這是Bakelalan公路邊賞鳥的典型環境,一般都先聽到鳥聲才回播等待。今天下午花最多時間找兩個特有種八色鶇。幸運的找到一種,還漏一種只能等下回了,如果有機會的話。



這種藍斑八色鶇(Blue-banded Pitta)從在丹農谷就很努力的找牠,直到行程的最後一天下午才現身。還真佩服小楊能找到適當的位置和超級耐心的等候。牠活動於密林的底層且神祕善躲。能讓全團看清是天大的鳥運。本圖由慧珍提供,老人手腳緩鈍沒機會下手。



婆羅洲藍翅葉鵯(Bornean Leafbird)也是分布在婆羅洲中、北部山區的特有種。牠門常隨成熟果實的出現而有季節性的遊蕩。部分地區數量普遍。在全世界十餘種葉鵯中牠是唯一一種母鳥也有黑色喉部的種類(菲律賓有兩種公鳥喉部也沒有黑斑的葉鵯)。



婆羅洲樹鵲(Bornean Treepie)是婆羅洲山區常見的特有種。塊頭大又聒噪。但在Bakelalan每天都只聞其聲,最後一天黃昏要收工了牠才出來和大家見面。整體大小、體色及鳴唱聲基本和台灣的灰樹鵲相近。



7/10(一)這一天要回台灣了,剩下兩個小時可以上山找鳥。昨天等藍尾八色鶇(Bornean Banded Pitta)的地方這一早靜悄悄的。聽到特氏雅鶥(Temminck's Babbler)的叫聲,放了聲音只見牠在周邊的樹叢裡來回的跳。最後算是沒白上山,加了最後一個沒啥特色小型鶥類。本圖也由文華提供。



7/10(一)帶著一身泥髒的衣、褲、雨鞋搭上10:30的小飛機離開Bakelalan,結束這趟新奇的砂勞越之旅。依照來時的原路先飛到Lawas,轉搭小箱車一路經比佛(Beaufort)來到亞庇(Kota Kinabalu)。趕上17:40的馬航班機,三個半鐘頭後到桃園落地。



 在亞庇機場與小楊(楊秀德)合影、道別,並相約下回再請他帶領,搜尋婆羅洲Paya Maga以外鳥點尚缺的種類。這趟雖然歷盡艱辛,總算存活回來了,臉上擠出的笑容看出輕鬆的表情。不過老人家這種飆鳥方式,下回再出門恐怕找不到有意同行的夥伴了。

總結這趟婆羅洲之行前後10天,丹農谷和砂勞越各五天。跟著專業鳥導帶西方鳥人的方式,在雨林裡整天的走、站、等,大出原先的預料,除了疲累,大多鳥還不容易見到。
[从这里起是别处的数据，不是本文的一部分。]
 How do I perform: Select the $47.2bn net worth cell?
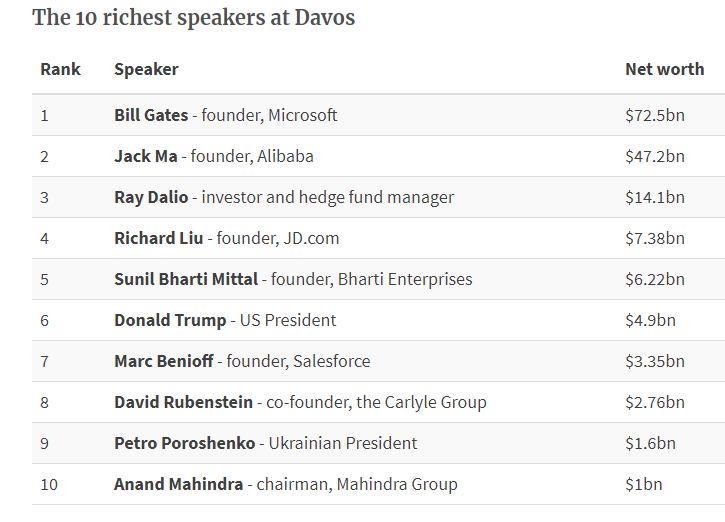coord(655,156)
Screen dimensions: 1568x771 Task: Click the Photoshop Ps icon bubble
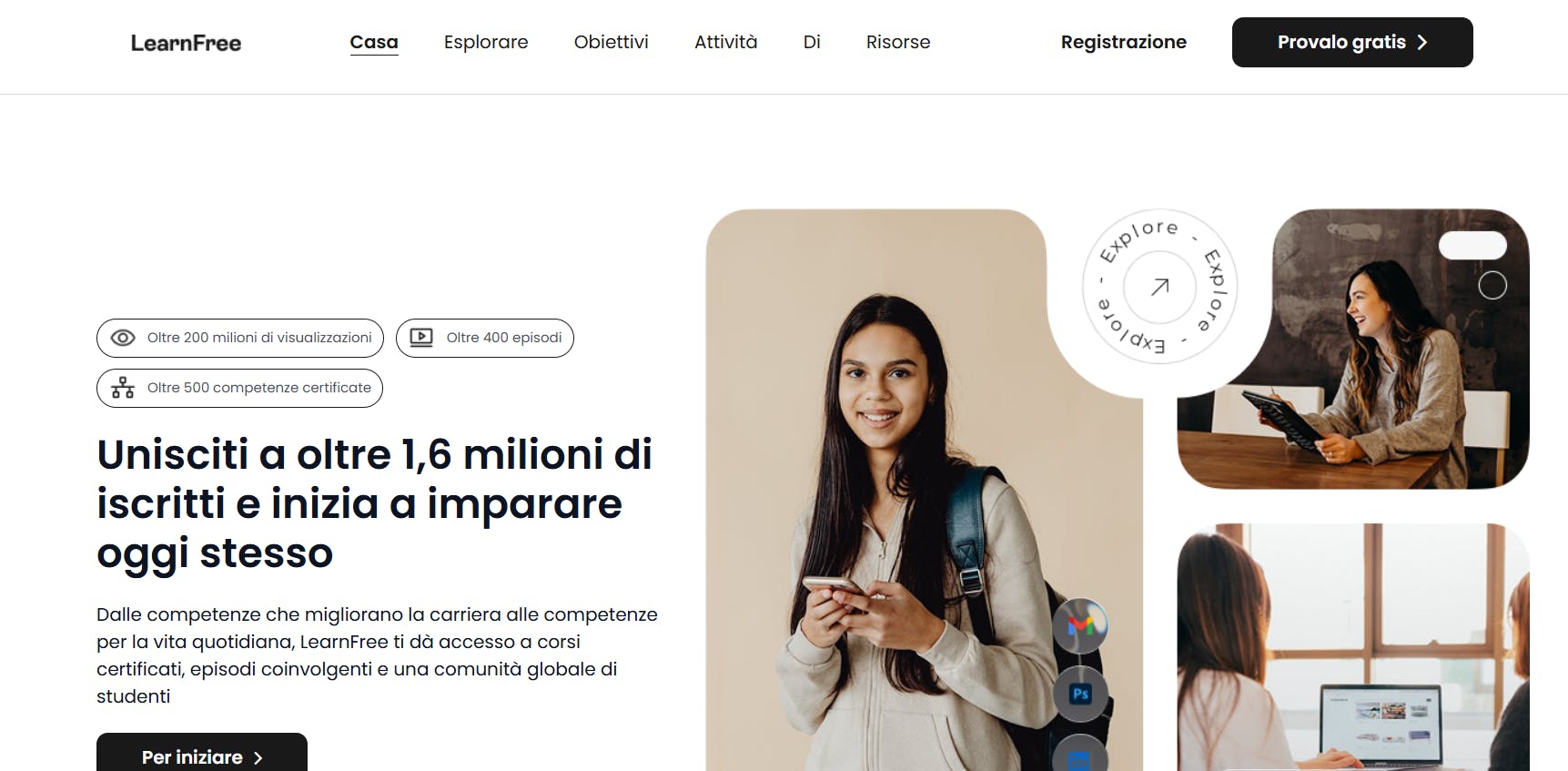click(x=1080, y=694)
尤其拿相機拍照優先的夥伴更是失望至極。自己也認為年逾古稀的老人已經沒本事再到雨林賞鳥了。可回來清點戰果,收穫量雖只有原先Wist list的一半,卻多是高光的稀有種類。兩段分別新加了16種和17種,包括3個蟆口鴟、兩個鷦鶥、山鷓鴣、八色鶇、棘頭伯勞...,這些好料又讓人燃起繼續追尋的熱情。婆羅洲還有不少曾經擦身而過的好鳥,下回再安排吧!